依頼 >>
資格を紹介する本文について、次の問いに答えなさい。
(a) ガス溶接の受講資格は満何歳以上か。
(b) 銀ろう付けでは、何という金属を溶かして金属同士を接合するか。
(c) フォークリフトの場合、最大荷重何t以上だと技能講習の資格が必要になるか。

本文 >>
<<<<
クレーン運転士免許(5t未満限定)は、規模の小さいクレーンを運転する資格です。
合格率が非常に高いことが特徴です。
技能講習に合格したら取得できる資格
技能講習は、作業可能範囲が大幅に広がるものが多くの現場ではとても重宝される資格です。
試験により一定の能力が身についたことが証明されると資格を取得することができます。
技能講習に合格したら取得できる資格は以下の通りです。
ガス溶接
1つ目は「ガス溶接」です。
ガス溶接は、アセチレンと酸素を混合させ鉄同士の接合を行うための資格です。
この作業も製造業の現場では必要とされていることが多いのでとても工場では需要があります。受講資格は満18歳以上です。
銀ろう付け
2つ目は「銀ろう付け」です。
銀ろう付けは、ガスバーナーとトーチを使った溶接に必要な資格です。
ロウという金属を溶かして金属同士を接合します。
銀ろう付けを受験するには条件があります。
・1ヵ月以上ろう付技術を習得した15歳以上の者で、かつ、次の事項のいずれかを満足していること。
・労働安全規則に基づく「ガス技能講習」を修了している。
・在学中の高等学校または職業訓練機関において1と同等の安全教育・技能講習を修了している。
・ガス溶接作業主任免許を取得している。
フォークリフト運転技能者
3つ目は「フォークリフト運転技能者」です。
フォークリフト運転技能者は、最大荷重の制限がないフォークリフトを運転するための資格です。
最大荷重1t以上のフォークリフトを作業するには技能講習というワンランク上の資格を取得しなければいけません。
現場で作業する場合、このレベルの資格が必要となって来るのでフォークリフトの資格取得を考えている人はこちらの資格取得をオススメします。
玉掛け技能者
4つ目は「玉掛け技能者」です。
玉掛け技能者は、クレーン車にフック掛け&取り外しをすることができる資格です。危険を伴う作業のため、資格取得の難易度も割と高度なものになっています。
この資格がなければ仕事にならない現場もありますので、希望する現場によっては必要不可欠な資格となるでしょう。
ただし、玉掛け技能士はこの資格だけでは自分でクレーンの運転はできません。
玉掛け技能士とクレーン運転士免許の両方を取得しておいた方が良いでしょう。
クレーン運転士免許
5つ目は「クレーン運転士免許」です。
>>>>
提示データ >>
<<<<
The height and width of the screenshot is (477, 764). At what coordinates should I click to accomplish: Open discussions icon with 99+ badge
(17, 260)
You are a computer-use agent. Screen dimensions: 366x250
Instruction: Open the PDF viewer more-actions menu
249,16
>>>>
<<<<
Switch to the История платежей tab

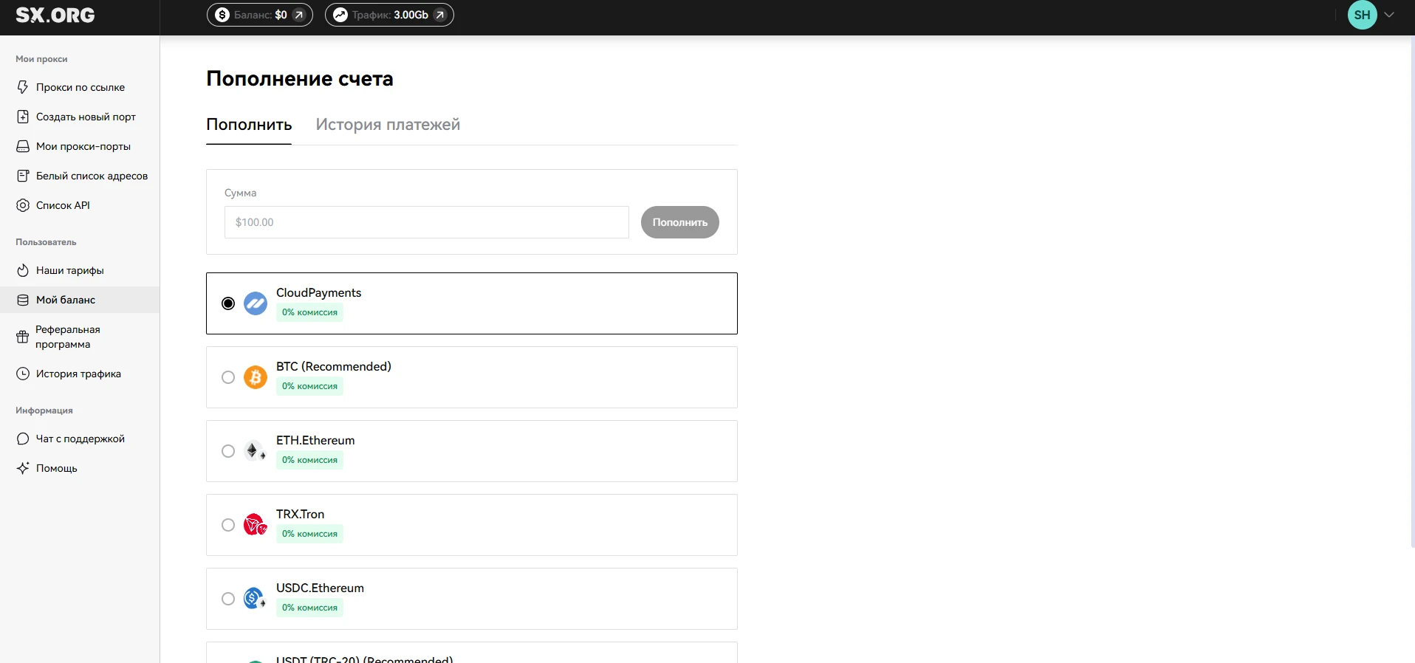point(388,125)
>>>>
<<<<
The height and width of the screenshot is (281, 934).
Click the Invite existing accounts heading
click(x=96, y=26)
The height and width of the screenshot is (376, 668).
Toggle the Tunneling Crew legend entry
>>>>
解答 >>
(a) 満18歳以上
(b) ロウ
(c) 1t以上